I am just discovering the powers of curly vs straight quotes. As I understand it, typographers say that using “curly” quotes is better than "straight" quotes—straight quotes should never be used. (My software defaults to straight quotes when I hit shift+'). My question then is for apostrophes. Does anyone know if an apostrophe should always be a curly single quote, such as, “She wants Jill’s doll," or if it should be a straight single quote, such as, “She wants Jill's doll.”
I'd say the apostrophe should match the quotation marks - straight with straight, curly with curly. But I also wouldn't spend a whole lot of time worrying about this. I guess you need to think about it if you're planning to self-publish, but even then you'll probably mess around with details like this at the formatting stage, and I think your goal will be to produce a finished product that will look clear even in different fonts and on different e-readers.
Yes, that's a great point, BayView. Consistency is key. As long as all the marks are the same format, I think you will be fine.
Personally I prefer straight quotes, possibly through experience. Generally I'd say to simply be aware of both types being in use, be consistent and to choose whichever you personally prefer, just like you choose most other things in your texts yourself. Consider asking your editor if you have one, though, or simply let them deal with it when the time comes. Surely it's not a hard thing to fix in post. Feel free to look around the net for people's general preferences when it comes to this, but IMO don't do it if it doesn't actually inherently interest you; you've probably got far too many other things to think about anyway.
I've already forgotten according to which style it was... MLA, maybe, but my professor at Uni said straight quotes are a no-no. While academic writing and creative writing are different animals, I've stuck with curly quotation marks, especially 'cause they're the default in Word when I write in English (US). The quotations change when I change the language to French (>> to these <<), and at least one Word gives straight quotes when the spellcheck is in Finnish. Anyway, they're easy to change if your future editor so demands. If you use curly quotes, use a curly apostrophe. And straight with straight.

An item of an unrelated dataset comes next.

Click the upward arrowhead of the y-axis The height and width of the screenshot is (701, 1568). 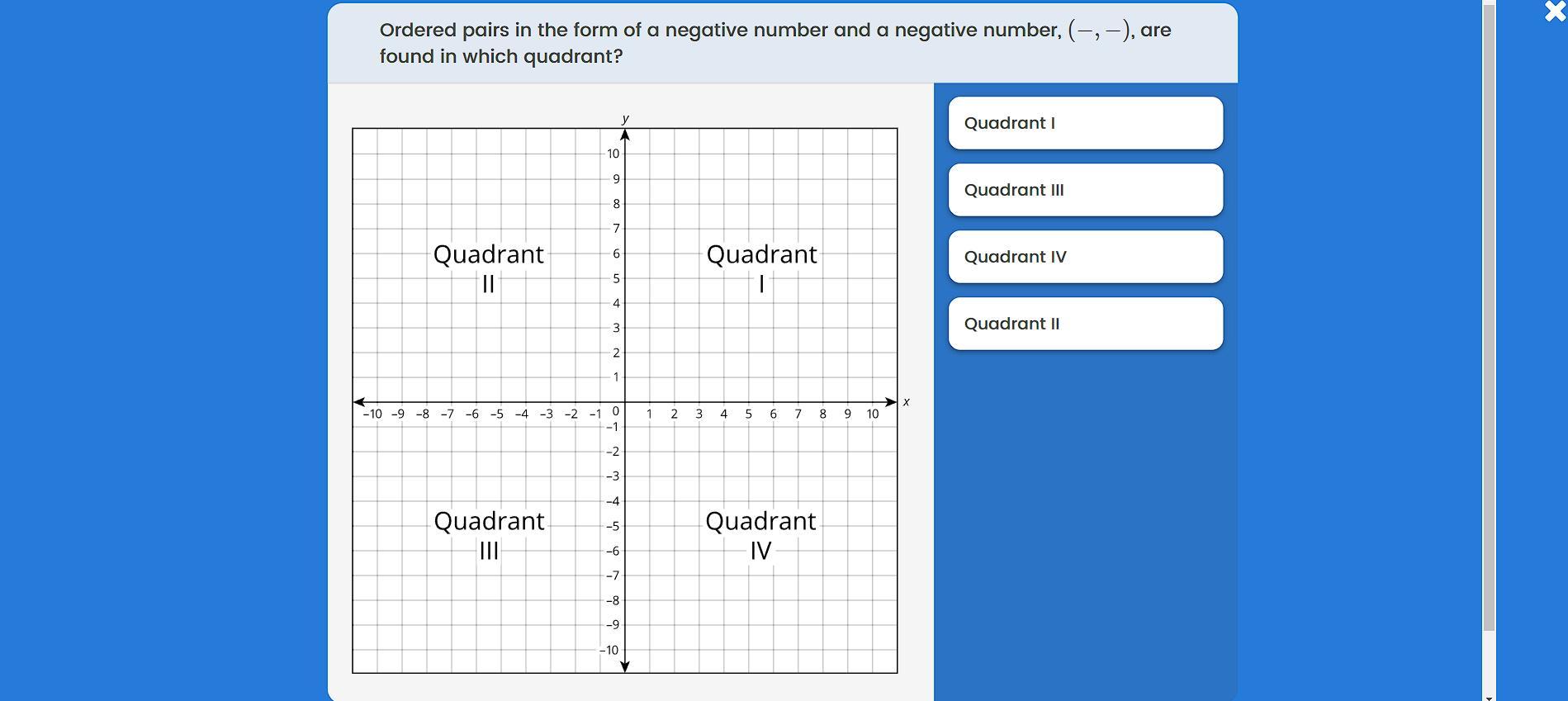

Huh. I work in plain text a lot, which means that if I were using curly quotes I'd have to manually balance the left and right. So, nope, I certainly don't use them. I'm not even sure I know how to make them happen. I did some quick Googling, and immediately found several links recommending that curly quotes should not be used in standard manuscript format, which is what I kinda sorta intuitively expected. I think of standard manuscript format as being mostly plain text plus some occasional italics.